### TO DO:
In the entries below, find the line with "Task: Click the open-link icon for .xlt row" and the line with "The image size is (810, 810)."; reproduce those two lines and all lines between them exactly, without pictures.

──────── PROVIDED RECORDS

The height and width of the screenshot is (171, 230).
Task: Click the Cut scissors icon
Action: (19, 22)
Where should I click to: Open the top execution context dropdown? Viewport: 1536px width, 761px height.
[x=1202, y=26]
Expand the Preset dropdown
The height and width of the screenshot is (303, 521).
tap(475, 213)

────────────────
──────── PROVIDED RECORDS

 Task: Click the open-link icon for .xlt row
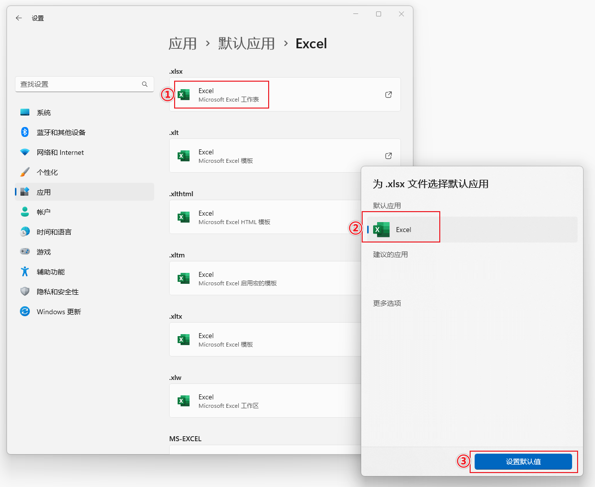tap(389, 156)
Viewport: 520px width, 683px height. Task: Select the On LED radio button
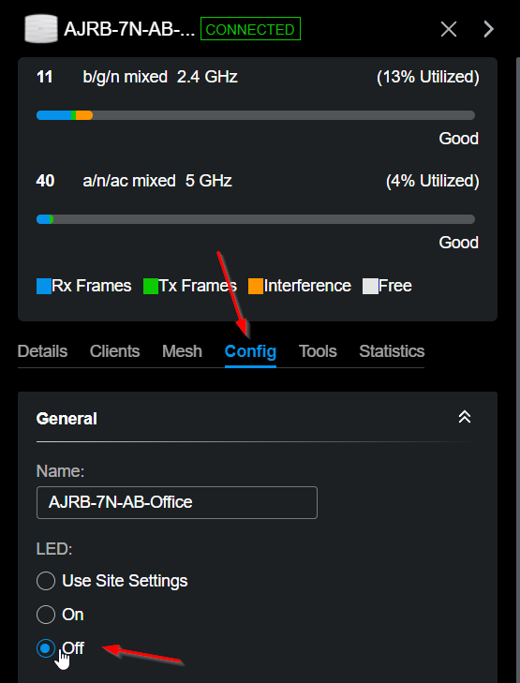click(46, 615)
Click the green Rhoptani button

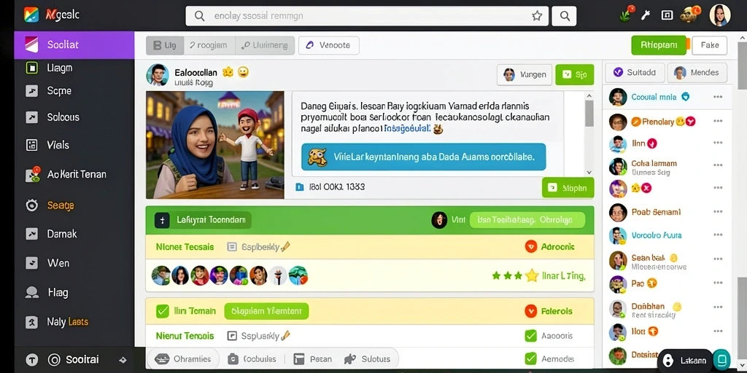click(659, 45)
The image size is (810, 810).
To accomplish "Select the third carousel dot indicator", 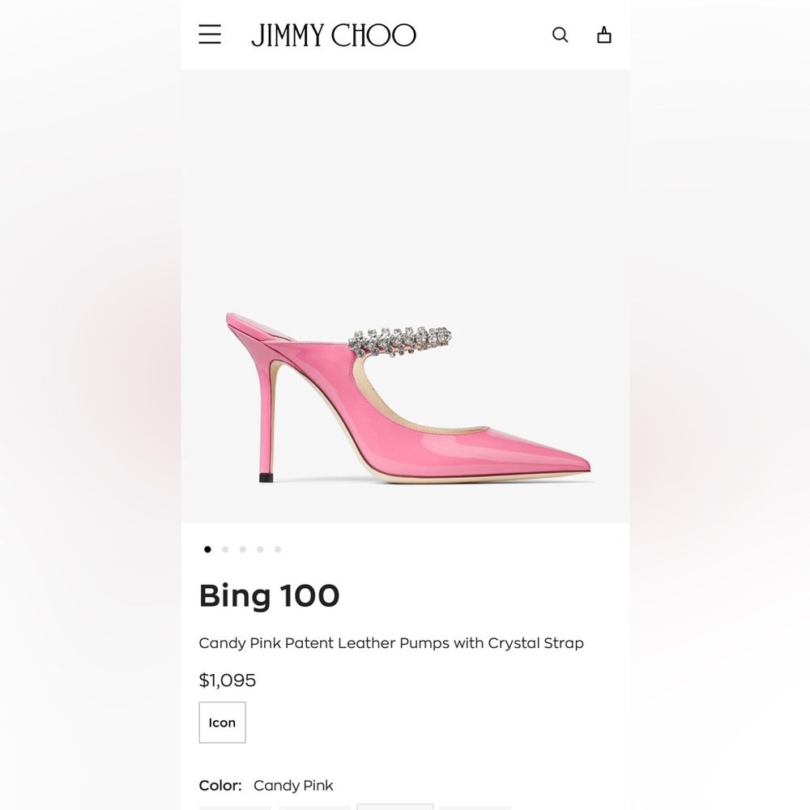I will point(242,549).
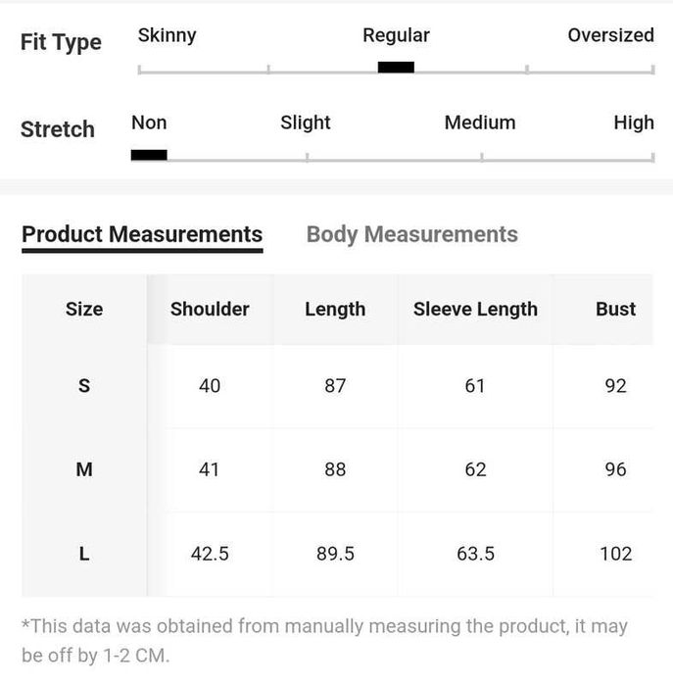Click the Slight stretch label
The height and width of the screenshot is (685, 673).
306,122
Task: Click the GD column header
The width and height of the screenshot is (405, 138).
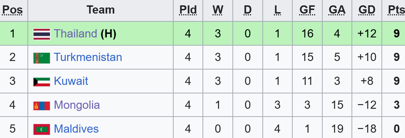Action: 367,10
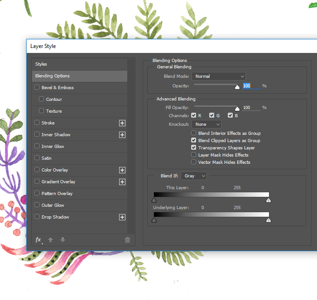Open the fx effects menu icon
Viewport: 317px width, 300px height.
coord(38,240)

────────────────
──────── PROVIDED RECORDS

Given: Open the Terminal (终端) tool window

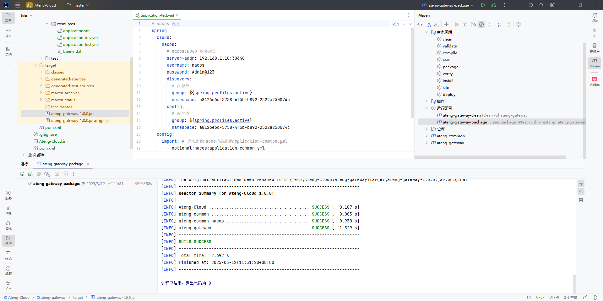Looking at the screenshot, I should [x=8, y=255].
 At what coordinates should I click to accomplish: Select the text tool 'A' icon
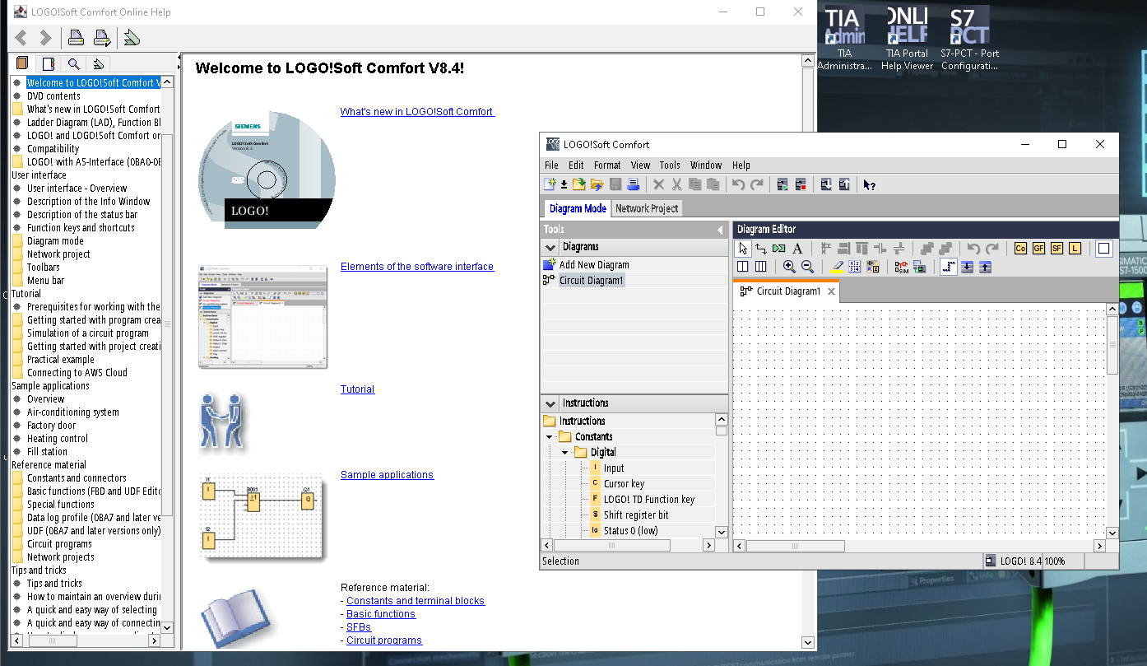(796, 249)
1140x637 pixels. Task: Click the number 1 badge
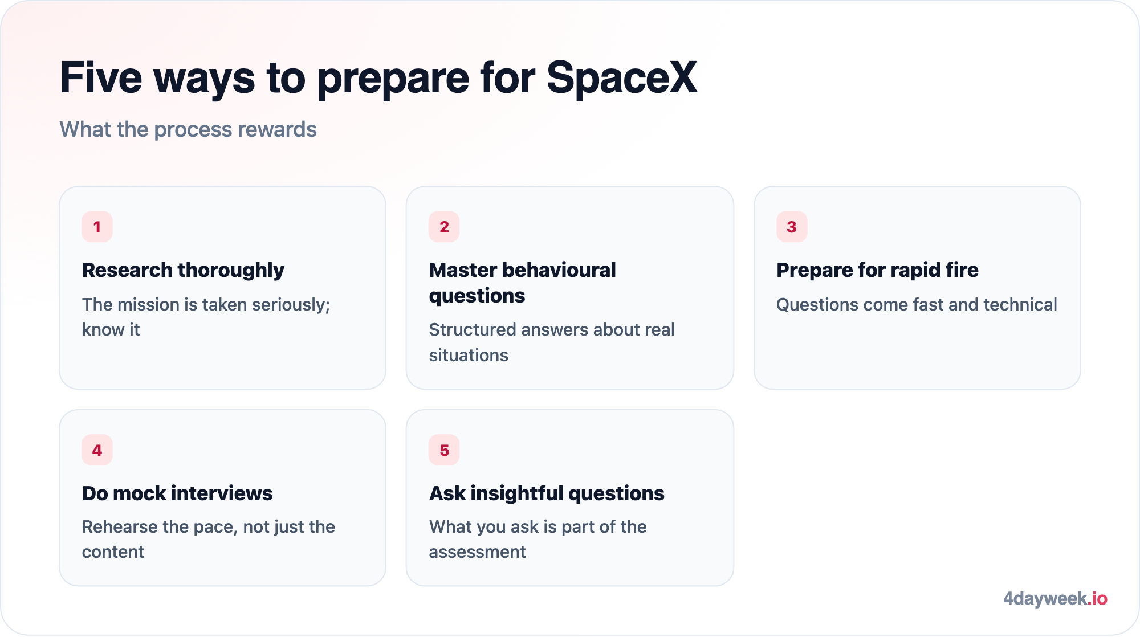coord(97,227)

────────────────

### REPLY:
 Task: Click the open-link icon for .xlt row
tap(389, 156)
Viewport: 520px width, 683px height. Task: Select the On LED radio button
click(46, 615)
Click the green Rhoptani button

click(659, 45)
The image size is (810, 810).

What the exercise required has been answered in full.